Misaeng, Kore'de aynı adlı popüler bir webtoon'dan uyarlama bir dizi. İlk bölümüyle kablolu kanal dizilerinin genelinde olduğu gibi %1'lik reytingle başlamış olsa da ilerleyen her bölümde çıkışını sürdürüp %8.4'lük reytingle finalini yaptı. Tabii bu final muhtemelen daha ilk sezonun finali. Mart ayında 2. sezonun geleceğini söyleniyor.

Bu genel bilgilendirmeden sonra gelelim dizimize. Öncelikle öğrencilere ve romatizm arayanlara hitap etmediğini söylemeliyim. Çünkü dizi uluslararası bir pazarlama şirketi ve çalışanlarını konu alıyor. İş hayatını anlatan, romantizmden fazlasıyla uzak bir dizi. Bu nedenle iş hayatına iyi kötü girmemiş, staj yapmamış kişilere hitap etmemesi çok normal. Tabii bu onların da diziyi beğenmeyecekleri anlamına gelmiyor. Sadece iş hayatındaki kişiler kendinden daha çok şey bulabilir dizide demek istiyorum.

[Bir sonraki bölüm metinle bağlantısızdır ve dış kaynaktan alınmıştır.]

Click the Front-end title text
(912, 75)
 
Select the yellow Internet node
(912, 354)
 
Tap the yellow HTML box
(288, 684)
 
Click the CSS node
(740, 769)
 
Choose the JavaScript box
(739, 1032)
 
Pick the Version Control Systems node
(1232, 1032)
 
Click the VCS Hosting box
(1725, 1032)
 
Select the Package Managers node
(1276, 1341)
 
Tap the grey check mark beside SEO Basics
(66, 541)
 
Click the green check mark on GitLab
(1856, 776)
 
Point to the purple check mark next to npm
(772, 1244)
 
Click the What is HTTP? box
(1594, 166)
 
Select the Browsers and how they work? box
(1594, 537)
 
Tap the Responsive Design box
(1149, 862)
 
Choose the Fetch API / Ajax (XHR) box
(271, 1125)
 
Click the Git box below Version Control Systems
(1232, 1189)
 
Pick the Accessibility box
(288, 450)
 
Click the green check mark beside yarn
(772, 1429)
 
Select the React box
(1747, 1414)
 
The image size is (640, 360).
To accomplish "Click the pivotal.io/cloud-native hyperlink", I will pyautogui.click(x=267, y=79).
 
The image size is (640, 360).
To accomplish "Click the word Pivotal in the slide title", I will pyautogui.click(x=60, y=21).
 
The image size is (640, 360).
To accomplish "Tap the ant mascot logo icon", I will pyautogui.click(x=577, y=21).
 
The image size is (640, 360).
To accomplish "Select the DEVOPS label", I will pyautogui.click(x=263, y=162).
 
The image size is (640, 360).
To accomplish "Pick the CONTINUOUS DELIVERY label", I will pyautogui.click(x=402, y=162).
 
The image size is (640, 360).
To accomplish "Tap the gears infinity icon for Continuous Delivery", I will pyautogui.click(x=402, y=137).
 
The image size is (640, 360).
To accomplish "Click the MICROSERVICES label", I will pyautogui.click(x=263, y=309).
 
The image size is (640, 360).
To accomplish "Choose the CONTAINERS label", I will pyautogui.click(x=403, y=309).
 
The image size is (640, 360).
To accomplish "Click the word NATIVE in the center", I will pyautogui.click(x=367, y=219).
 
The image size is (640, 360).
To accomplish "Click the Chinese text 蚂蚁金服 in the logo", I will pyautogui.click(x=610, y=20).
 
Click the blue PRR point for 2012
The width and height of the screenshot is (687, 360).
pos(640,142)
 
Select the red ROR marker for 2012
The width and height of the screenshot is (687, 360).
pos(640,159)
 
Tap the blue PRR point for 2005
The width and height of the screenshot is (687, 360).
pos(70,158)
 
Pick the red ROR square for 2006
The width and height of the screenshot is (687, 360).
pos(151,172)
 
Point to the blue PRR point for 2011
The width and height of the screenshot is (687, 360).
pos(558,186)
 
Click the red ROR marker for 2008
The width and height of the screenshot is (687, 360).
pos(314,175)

Dizide büyük bir şirket çalışanlarının karşı karşıya geldiği olaylar zinciri işleniyor. İlk bölümlerde birçok stajerin şirkete kabul edilmek için verdikleri uğraşları izliyoruz. Acemilikleri, kendilerini gösterme çabaları, oraya kadar ulaşabilmek için geçtikleri yolları... Bu zorlu staj dönemi sonrasında seçilen 4 yeni çalışanla şirket yoluna devam etme kararı alınca dizi de bu acemilerin üzerinde ilerlemeye başlıyor.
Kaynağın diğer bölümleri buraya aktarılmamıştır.